=== WHAT IS NEEDED ===
Copy every entry below exactly as it appears, leaving out the images.

Recorded data:
------------------------------------------------------------------------
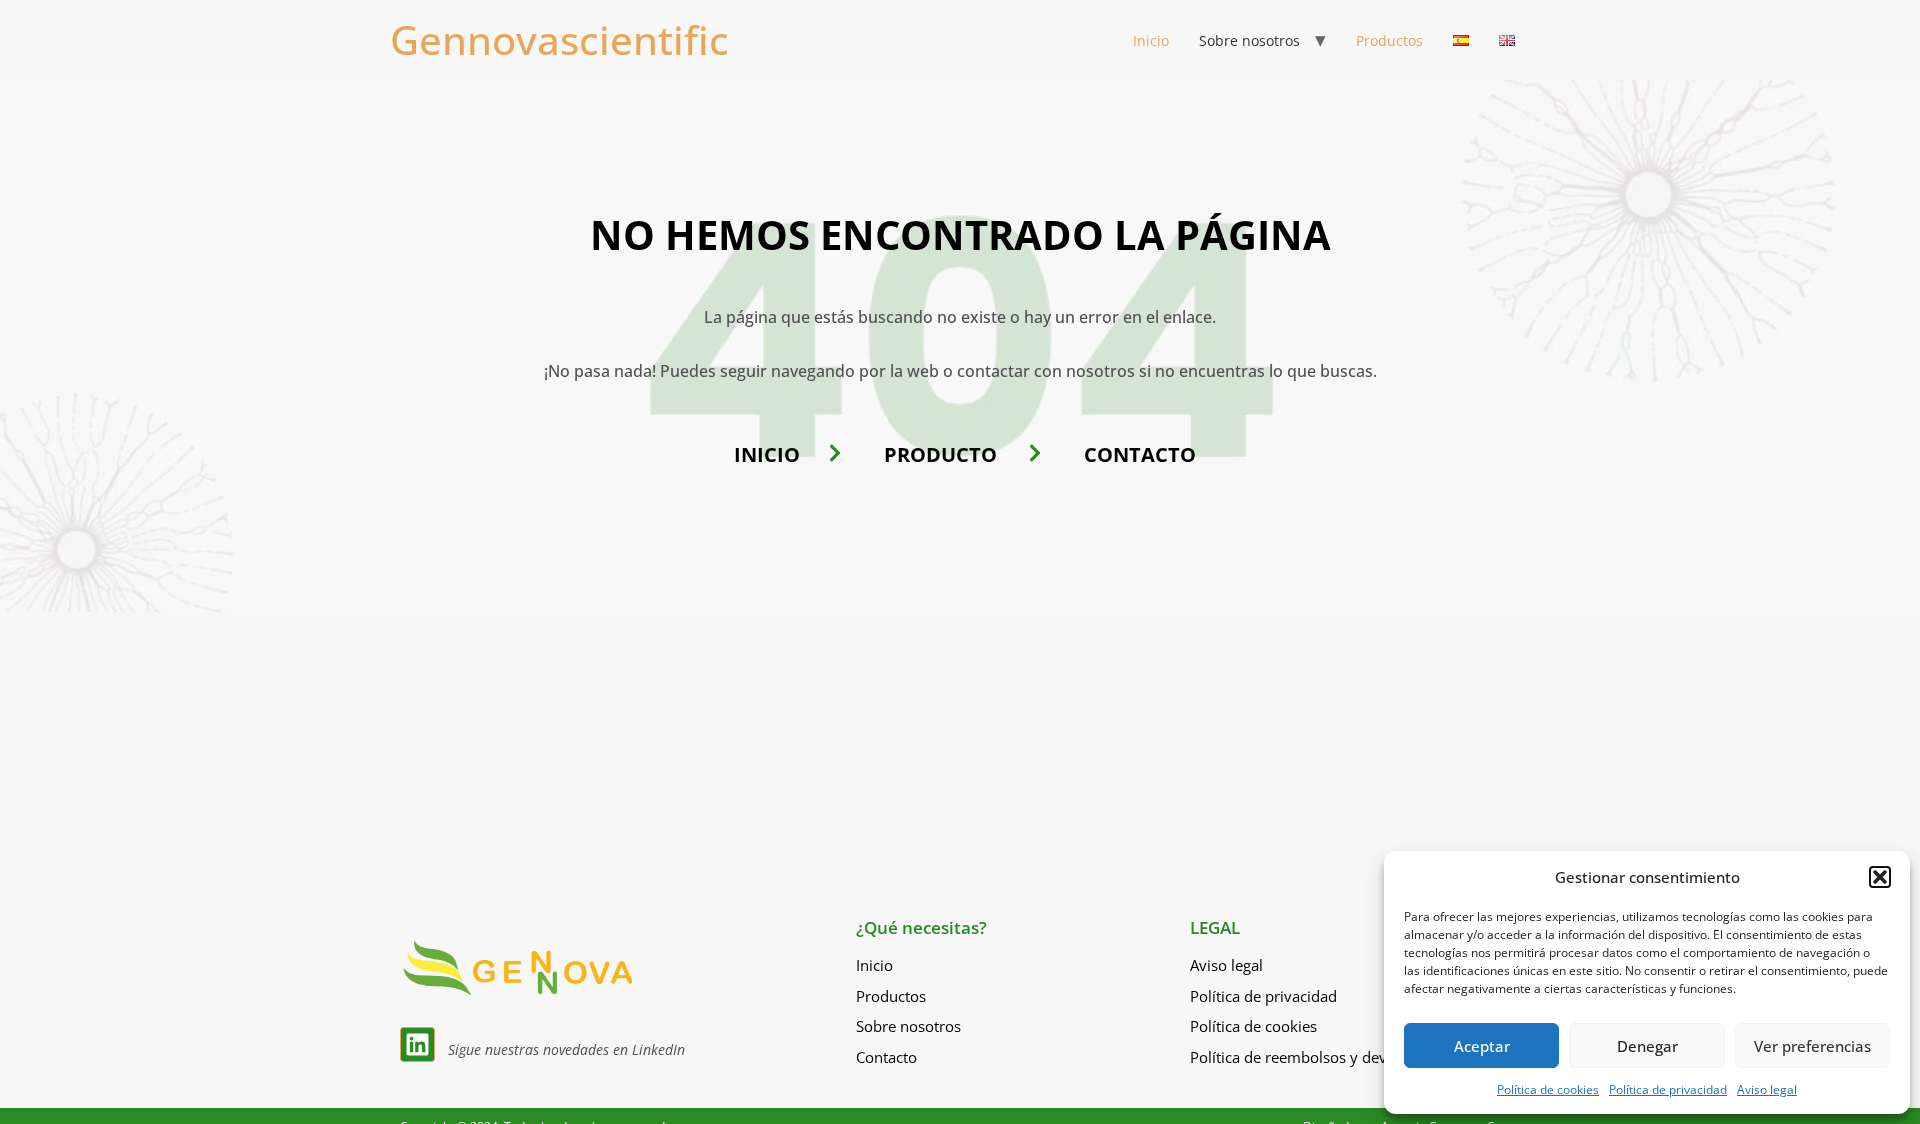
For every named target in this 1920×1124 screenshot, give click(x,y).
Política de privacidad (1668, 1089)
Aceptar (1482, 1046)
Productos (1389, 40)
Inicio (1151, 40)
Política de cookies (1548, 1089)
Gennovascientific (559, 39)
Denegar (1647, 1046)
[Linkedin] (417, 1044)
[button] (1880, 877)
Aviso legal (1767, 1089)
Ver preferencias (1812, 1046)
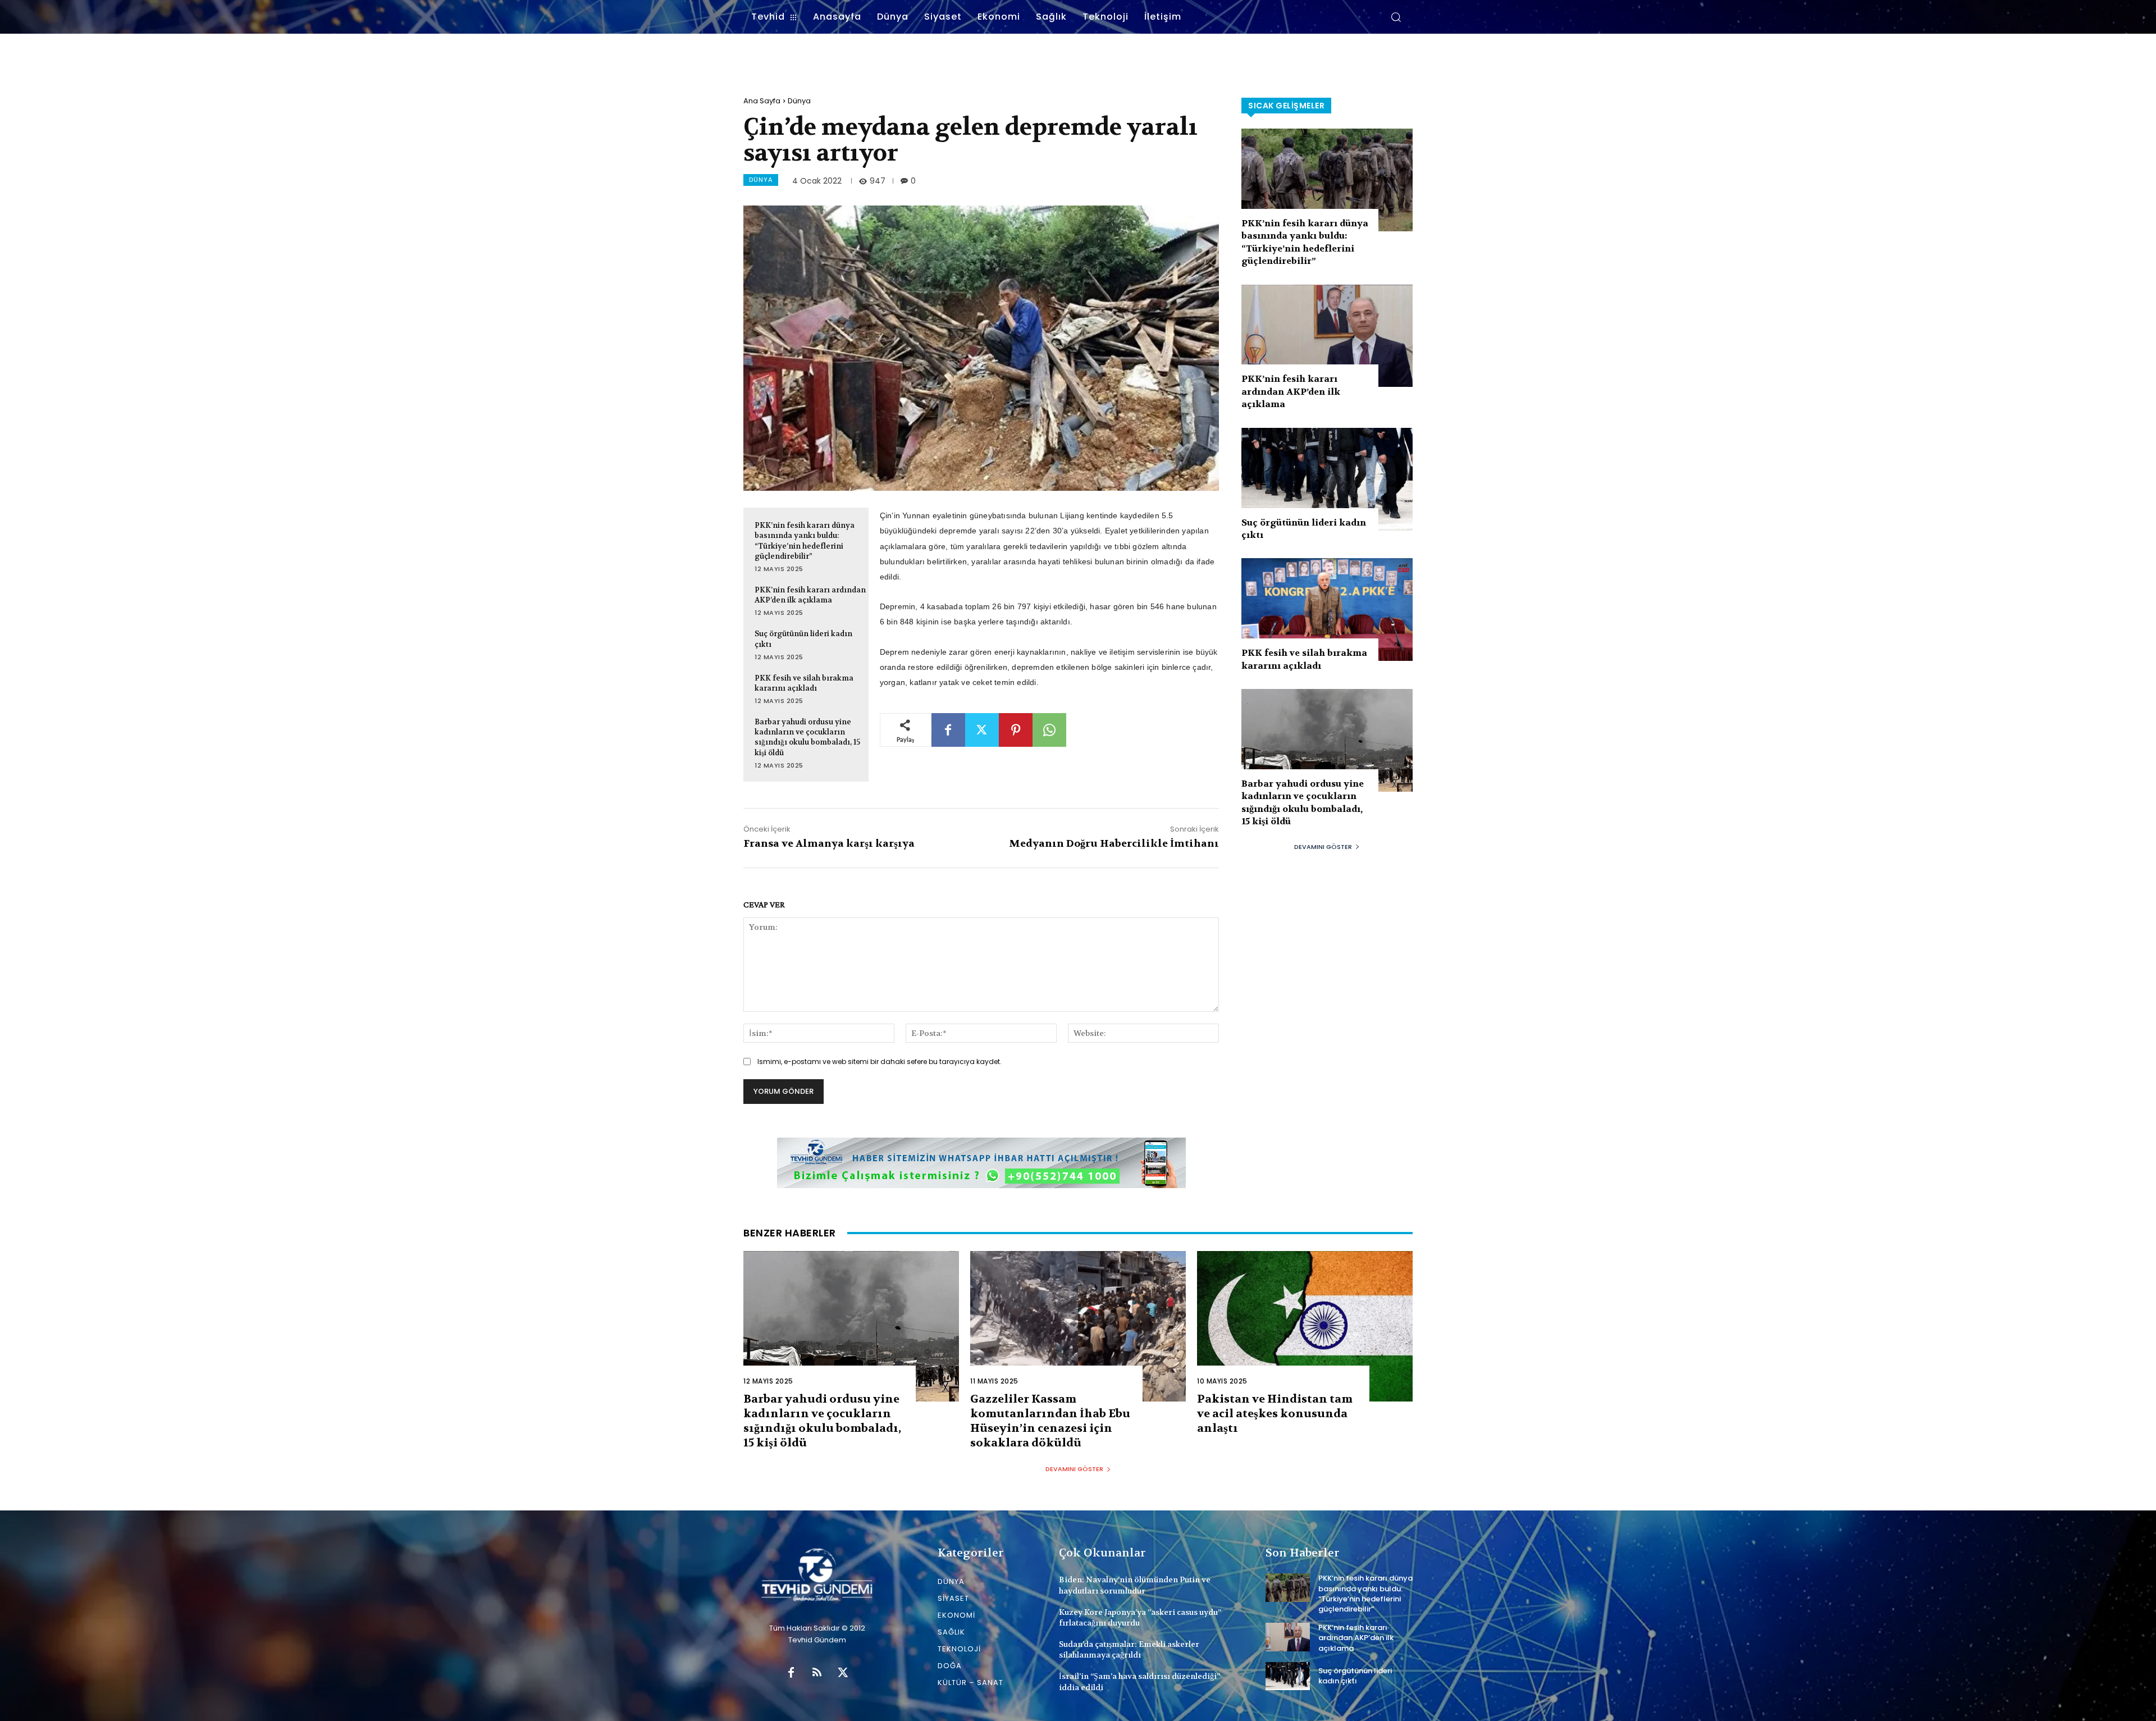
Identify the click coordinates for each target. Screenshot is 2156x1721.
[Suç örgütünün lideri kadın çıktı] (1327, 479)
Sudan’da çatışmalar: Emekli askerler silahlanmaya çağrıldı (1129, 1649)
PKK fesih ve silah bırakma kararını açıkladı (804, 683)
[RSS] (817, 1673)
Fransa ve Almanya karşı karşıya (829, 843)
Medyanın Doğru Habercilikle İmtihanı (1114, 843)
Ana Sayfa (761, 100)
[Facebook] (948, 730)
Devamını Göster (1323, 846)
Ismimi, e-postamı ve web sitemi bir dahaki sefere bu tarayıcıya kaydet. (879, 1061)
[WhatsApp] (1049, 730)
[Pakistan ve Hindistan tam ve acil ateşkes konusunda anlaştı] (1305, 1326)
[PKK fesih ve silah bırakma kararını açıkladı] (1327, 609)
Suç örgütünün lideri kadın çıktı (1355, 1675)
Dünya (799, 100)
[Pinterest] (1016, 730)
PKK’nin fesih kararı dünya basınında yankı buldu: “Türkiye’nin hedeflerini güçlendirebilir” (805, 541)
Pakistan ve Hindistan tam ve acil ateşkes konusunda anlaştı (1275, 1413)
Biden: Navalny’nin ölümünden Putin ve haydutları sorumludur (1135, 1585)
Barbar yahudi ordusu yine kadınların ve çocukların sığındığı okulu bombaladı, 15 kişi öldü (807, 737)
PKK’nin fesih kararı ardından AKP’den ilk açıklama (810, 595)
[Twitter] (982, 730)
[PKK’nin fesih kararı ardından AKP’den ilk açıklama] (1327, 336)
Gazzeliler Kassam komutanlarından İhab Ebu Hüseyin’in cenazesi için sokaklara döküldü (1050, 1421)
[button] (1396, 17)
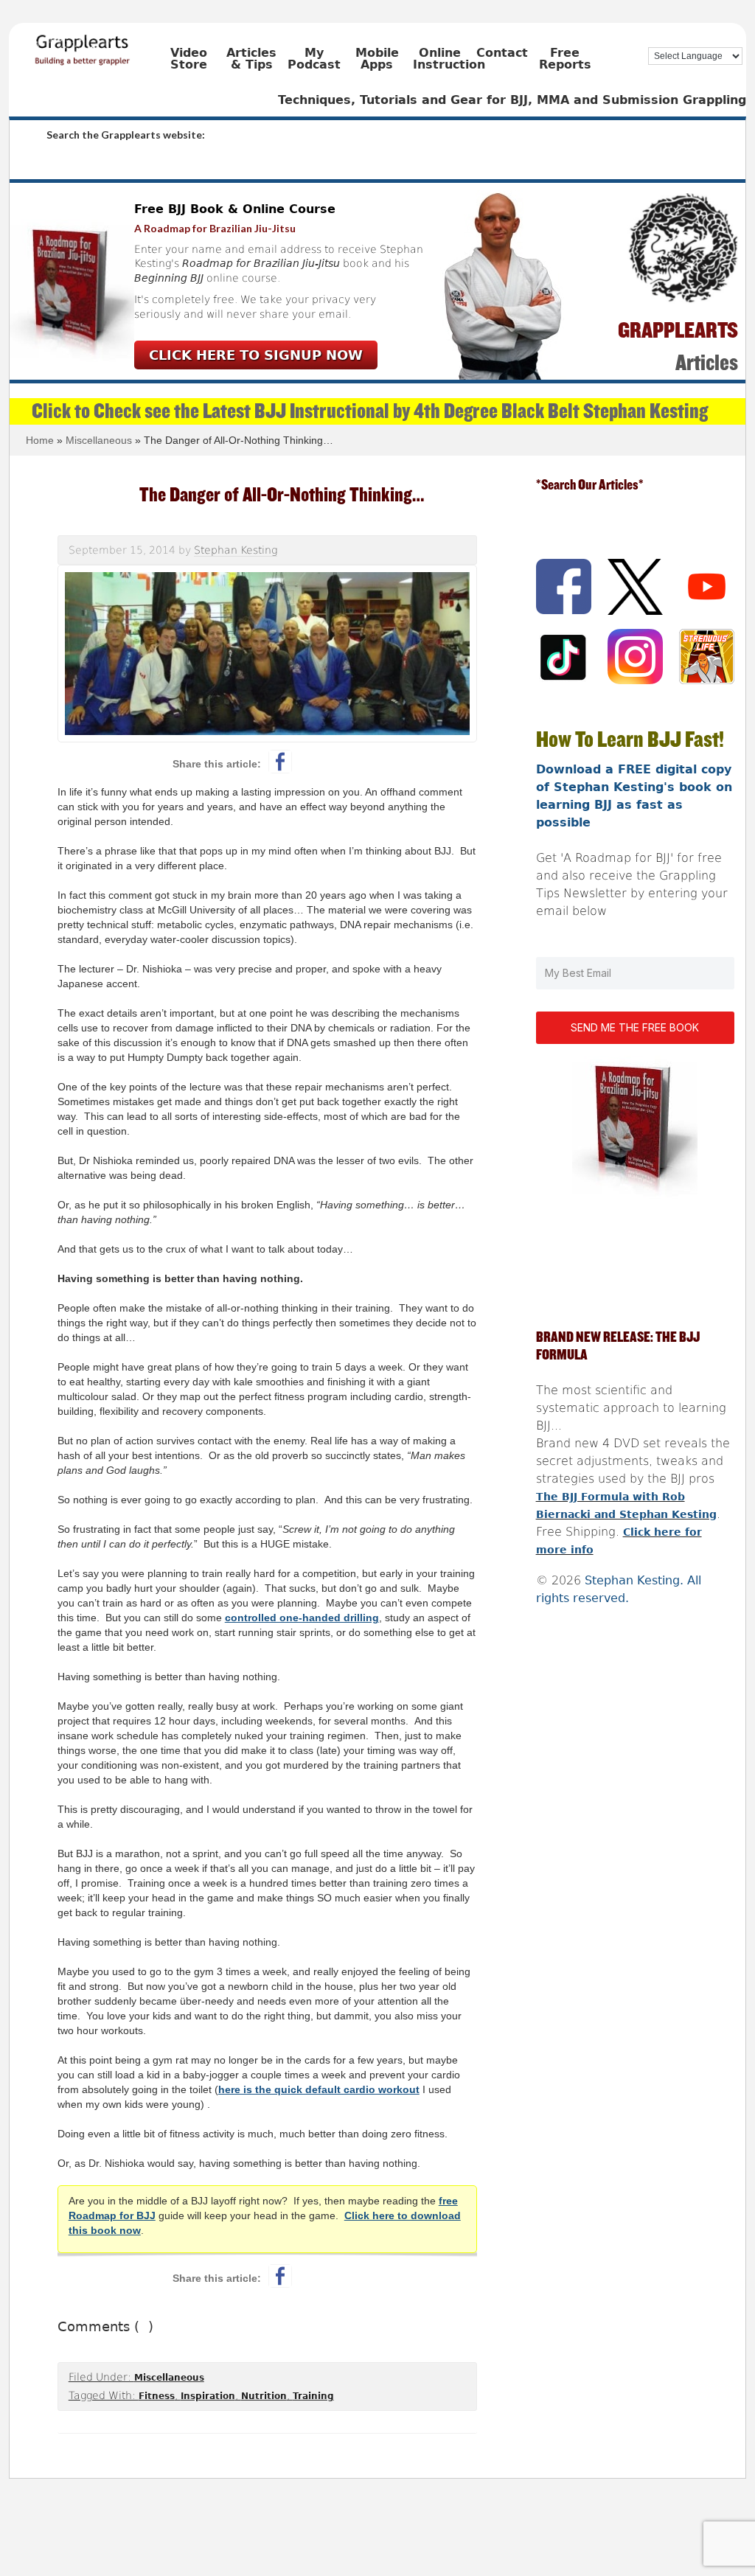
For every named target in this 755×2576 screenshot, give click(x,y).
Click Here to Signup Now (256, 355)
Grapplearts (104, 45)
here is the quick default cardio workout (319, 2089)
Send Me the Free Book (635, 1027)
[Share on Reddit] (315, 761)
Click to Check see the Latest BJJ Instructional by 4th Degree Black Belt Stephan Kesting (370, 411)
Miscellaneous (169, 2378)
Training (313, 2396)
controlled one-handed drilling (302, 1617)
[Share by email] (349, 761)
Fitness (157, 2396)
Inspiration (208, 2396)
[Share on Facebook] (280, 761)
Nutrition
------------------------------------------------------------------------
=== YOUR SOLUTION ===
For every named target in this 1920×1124 screenshot, give click(x,y).
Política de privacidad (1668, 1089)
Aceptar (1482, 1046)
Productos (1389, 40)
Inicio (1151, 40)
Política de cookies (1548, 1089)
Gennovascientific (559, 39)
Denegar (1647, 1046)
[Linkedin] (417, 1044)
[button] (1880, 877)
Aviso legal (1767, 1089)
Ver preferencias (1812, 1046)
Identify the click coordinates for each target. Screenshot is 2156x1721.
[Suç örgütünün lideri kadın çıktı] (1327, 479)
Sudan’da çatışmalar: Emekli askerler silahlanmaya çağrıldı (1129, 1649)
PKK fesih ve silah bırakma kararını açıkladı (804, 683)
[RSS] (817, 1673)
Fransa ve Almanya karşı karşıya (829, 843)
Medyanın Doğru Habercilikle İmtihanı (1114, 843)
Ana Sayfa (761, 100)
[Facebook] (948, 730)
Devamını Göster (1323, 846)
Ismimi, e-postamı ve web sitemi bir dahaki sefere bu tarayıcıya kaydet. (879, 1061)
[WhatsApp] (1049, 730)
[Pakistan ve Hindistan tam ve acil ateşkes konusunda anlaştı] (1305, 1326)
[PKK fesih ve silah bırakma kararını açıkladı] (1327, 609)
Suç örgütünün lideri kadın çıktı (1355, 1675)
Dünya (799, 100)
[Pinterest] (1016, 730)
PKK’nin fesih kararı dünya basınında yankı buldu: “Türkiye’nin hedeflerini güçlendirebilir” (805, 541)
Pakistan ve Hindistan tam ve acil ateşkes konusunda anlaştı (1275, 1413)
Biden: Navalny’nin ölümünden Putin ve haydutları sorumludur (1135, 1585)
Barbar yahudi ordusu yine kadınların ve çocukların sığındığı okulu bombaladı, 15 kişi öldü (807, 737)
PKK’nin fesih kararı ardından AKP’den ilk açıklama (810, 595)
[Twitter] (982, 730)
[PKK’nin fesih kararı ardından AKP’den ilk açıklama] (1327, 336)
Gazzeliler Kassam komutanlarından İhab Ebu Hüseyin’in cenazesi için sokaklara döküldü (1050, 1421)
[button] (1396, 17)
For every named target in this 755×2576 screenshot, give click(x,y).
Click Here to Signup Now (256, 355)
Grapplearts (104, 45)
here is the quick default cardio workout (319, 2089)
Send Me the Free Book (635, 1027)
[Share on Reddit] (315, 761)
Click to Check see the Latest BJJ Instructional by 4th Degree Black Belt Stephan Kesting (370, 411)
Miscellaneous (169, 2378)
Training (313, 2396)
controlled one-handed drilling (302, 1617)
[Share by email] (349, 761)
Fitness (157, 2396)
Inspiration (208, 2396)
[Share on Facebook] (280, 761)
Nutrition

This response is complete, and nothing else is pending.